- Excerpt provided
In early 2002 Dr Clark and St George entered into a Deed ("the Deed") to which Dr Macourt was also a party (as guarantor of St George’s obligations). Pursuant to that Deed, Dr Clark agreed to purchase St George’s “Assets” for $386,950.91. Those “Assets” included, but were not limited to, St George’s stocks of donor sperm. Dr Clark was then supplied with 3513 “straws” of donor sperm by St George, of which only 504 turned out to be useable. (In 2005 she ascertained that the remaining 3009 “straws” were not.) This forced Dr Clark to source donor sperm from an alternative supplier, the US-based Xytex Corporation (“Xytex”).
In March 2006 St George (which was not then in liquidation) sued Dr Clark for the balance of the purchase price, being $219,950.91. Dr Clark then cross-claimed against St George and Dr Macourt, claiming damages for breach of various warranties relating to the sperm comprising the Assets. On 9 June 2010 Macready AsJ found for Dr Clark, with damages to be assessed at a later date. On 8 November 2011 Justice Gzell awarded Dr Clark damages of $1,246,025.01. (This amount was calculated pursuant to a formula based on the total number of usable “straws” delivered, less the number of “straws” actually used.) As St George was in liquidation by this stage, only Dr Macourt appealed against those orders. Dr Clark however filed both a Notice of Cross-Appeal and a Notice of Contention.

- Material

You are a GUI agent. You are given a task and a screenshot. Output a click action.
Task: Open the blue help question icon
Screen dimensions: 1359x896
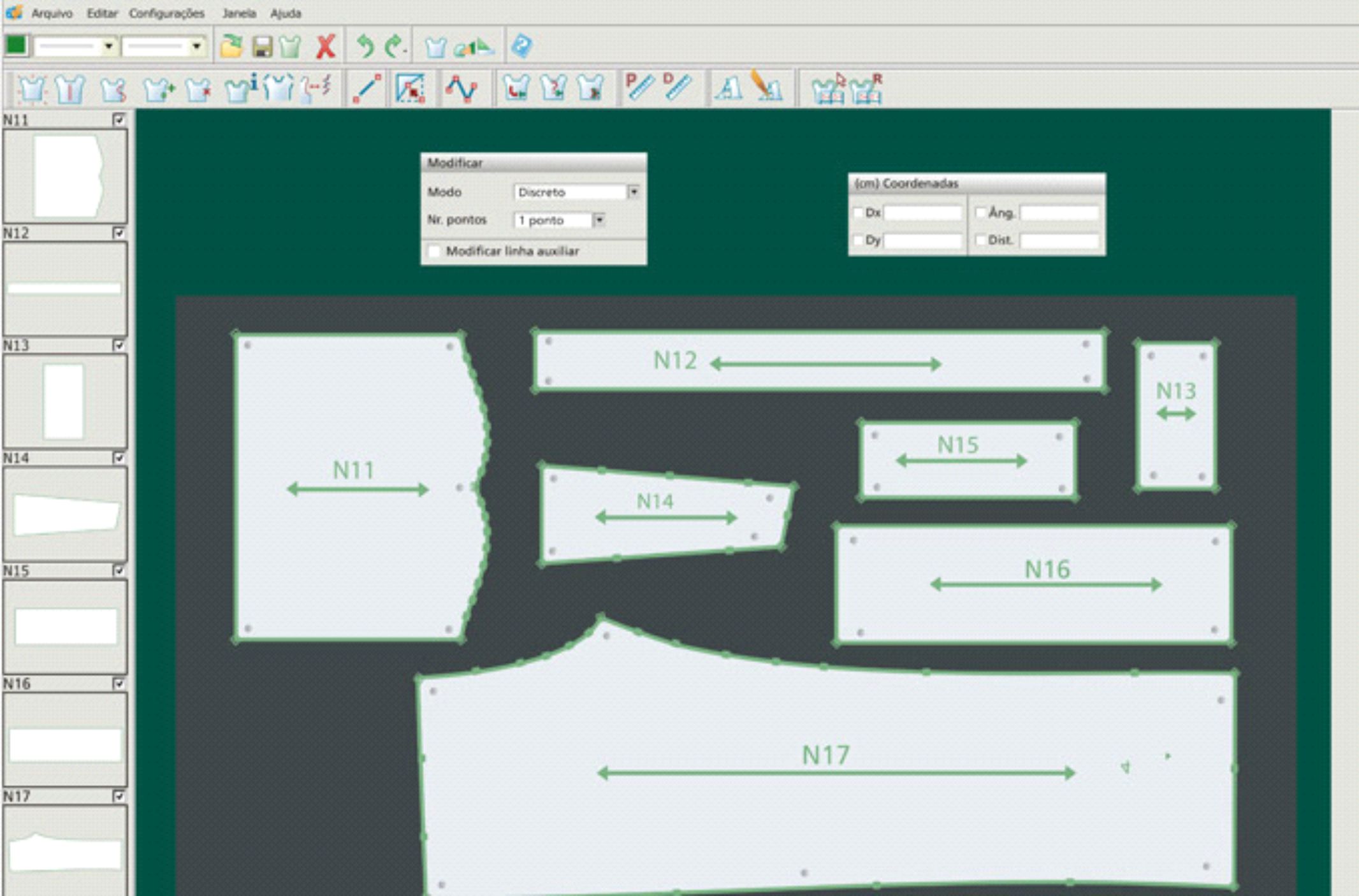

- Given problem A
According to the case summary, which company did Dr Clark turn to as an alternative supplier of donor sperm?
- Given problem B
Which individual people are named in the case summary? List every one.
- Given problem C
Repeat the case summary word for word, starting with "In March 2006" and going on through "Notice of Contention.".
The lines are separate material, unrelated to the case summary.

- Written answer A
The US-based Xytex Corporation.

- Written answer B
- Dr Clark
- Dr Macourt
- Macready AsJ
- Justice Gzell

- Written answer C
In March 2006 St George (which was not then in liquidation) sued Dr Clark for the balance of the purchase price, being $219,950.91. Dr Clark then cross-claimed against St George and Dr Macourt, claiming damages for breach of various warranties relating to the sperm comprising the Assets. On 9 June 2010 Macready AsJ found for Dr Clark, with damages to be assessed at a later date. On 8 November 2011 Justice Gzell awarded Dr Clark damages of $1,246,025.01. (This amount was calculated pursuant to a formula based on the total number of usable “straws” delivered, less the number of “straws” actually used.) As St George was in liquidation by this stage, only Dr Macourt appealed against those orders. Dr Clark however filed both a Notice of Cross-Appeal and a Notice of Contention.